Due to the necessity to get the job done with those scripting languages I decided to create a pure reverse engineering project to try, as much as possible, to get something that really works in the real world of real things that work for real.

Also, while this library is in Python, it aims to be a reference implementation for anyone having the same need. The code is purposedly designed to be easy to read and to port to other programming languages.

Known limitations

  • ASCII control codes are not supported. This notably includes \t, \r and \n. (There doest't seem to have proper ways to encode these characters in CMD nor Powershell anyway.)
  • Empty strings are not supported in Powershell. (It doesn't seem to be possible at all to pass an empty string as a command line argument in that super well designed language.)

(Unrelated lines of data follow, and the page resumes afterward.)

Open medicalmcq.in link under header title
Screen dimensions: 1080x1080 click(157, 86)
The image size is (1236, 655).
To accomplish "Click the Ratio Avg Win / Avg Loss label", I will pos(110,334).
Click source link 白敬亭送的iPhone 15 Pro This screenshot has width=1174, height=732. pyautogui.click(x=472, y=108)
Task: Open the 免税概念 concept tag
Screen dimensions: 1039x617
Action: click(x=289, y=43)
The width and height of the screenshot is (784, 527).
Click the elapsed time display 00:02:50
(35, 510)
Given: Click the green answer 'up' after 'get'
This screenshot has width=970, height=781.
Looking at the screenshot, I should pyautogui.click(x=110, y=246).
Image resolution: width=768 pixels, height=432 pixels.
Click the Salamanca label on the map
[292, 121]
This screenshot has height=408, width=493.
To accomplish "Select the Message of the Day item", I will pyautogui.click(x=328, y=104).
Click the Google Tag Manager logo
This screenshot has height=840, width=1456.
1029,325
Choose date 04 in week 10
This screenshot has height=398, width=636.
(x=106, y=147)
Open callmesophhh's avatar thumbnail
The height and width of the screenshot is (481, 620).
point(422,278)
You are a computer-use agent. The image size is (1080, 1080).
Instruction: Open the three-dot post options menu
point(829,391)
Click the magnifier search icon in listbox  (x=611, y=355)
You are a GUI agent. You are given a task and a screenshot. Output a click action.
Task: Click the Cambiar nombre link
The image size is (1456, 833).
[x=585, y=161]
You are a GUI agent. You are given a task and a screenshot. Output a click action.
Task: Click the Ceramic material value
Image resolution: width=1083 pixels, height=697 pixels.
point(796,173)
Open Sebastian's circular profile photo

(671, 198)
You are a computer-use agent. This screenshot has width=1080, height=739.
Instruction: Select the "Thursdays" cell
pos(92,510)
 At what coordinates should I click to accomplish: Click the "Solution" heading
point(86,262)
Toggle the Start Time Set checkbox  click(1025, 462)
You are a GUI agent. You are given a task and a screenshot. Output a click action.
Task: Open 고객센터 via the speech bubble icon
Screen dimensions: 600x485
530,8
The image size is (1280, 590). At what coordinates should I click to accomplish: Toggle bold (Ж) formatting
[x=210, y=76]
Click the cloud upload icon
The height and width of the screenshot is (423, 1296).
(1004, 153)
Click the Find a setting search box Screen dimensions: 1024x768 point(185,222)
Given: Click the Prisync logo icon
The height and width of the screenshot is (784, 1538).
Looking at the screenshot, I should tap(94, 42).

About non-ASCII characters

This library stays at the string level, which means it doesn't use any kind of magic related to Unicode or the current Windows code page. This is by design as it allows to generate valid strings that can be copy pasted and encoded as needed, not opaque blobs of bytes.

Concretely if you ask "could it work with non-ASCII character?", the answer could vastly depend. You should first know the following details:

  • CMD doesn't seem to have any form of character encoding handling. For CMD a byte is a byte and will be forwarded as-is to underlying commands.
  • Powershell is the opposite, it has encoding handling. It should be noted that its default encoding is assumed to be Windows' current code page unless you specify a BOM at the beginning of your .ps1 file. It will then use whatever is specified by the BOM.
  • To be short, Windows command-line arguments characters encoding is a global mess. Some programs will expect them to be in Windows' code page, other to be in UTF-8, some will use some kind of auto-detecting, auto-magic, auto-mojibake-making conversion layer between current code page and Unicode or vice-versa, etc...

Due to all this non-sense, non-ASCII characters in command line arguments is just unreliable on Windows and it will probably stay that way for as long as Microsoft doesn't publicly acnowledge that having C locale not using UTF-8 is both stupid, dysfunctional and racist. That means forever.

Normally, if you try to format a file path containing say, Latin-1 characters, on a Windows using cp-1252 code page, that you save that in a .bat or .ps1 using that same cp-1252 encoding and that your destination program is kind of a "typical" Windows program, it "should" kinda works most of the time. That's about it for any kind of Unicode support we could expect related to command line arguments on Windows.

If you can, I would recommend to try to avoid these questions completely, as example using JSON (that has Unicode escapes handling) on top of ASCII for program-to-program communication. You will save yourself a lot of time.

Contributing to this project

This project is, before anything else, a reverse engineering attempt. As such it is heavily centered around automatic tests.

Please note that "blog posts", "forum threads" and "official documentation" about CMD and Powershell do lie. As opposed to whatever piece of *** any Windows programmer or even Microsoft engineer could have written at one stage or another, this project only cares about making things that are proven to work.

So if you want to contribute to this project, which you are very welcome to do, please:

  • Do not cite any Internet link in the issues supposedly explaining the behavior of CMD or Powershell. If you did not understand already I'm 100% convinced they are a total waste of time.
  • Try to mostly work using the unit tests, they are our one and only source of truth in this arsh world.
  • Take into account the fact that the unit tests must run in Github Actions using Github's Windows runners.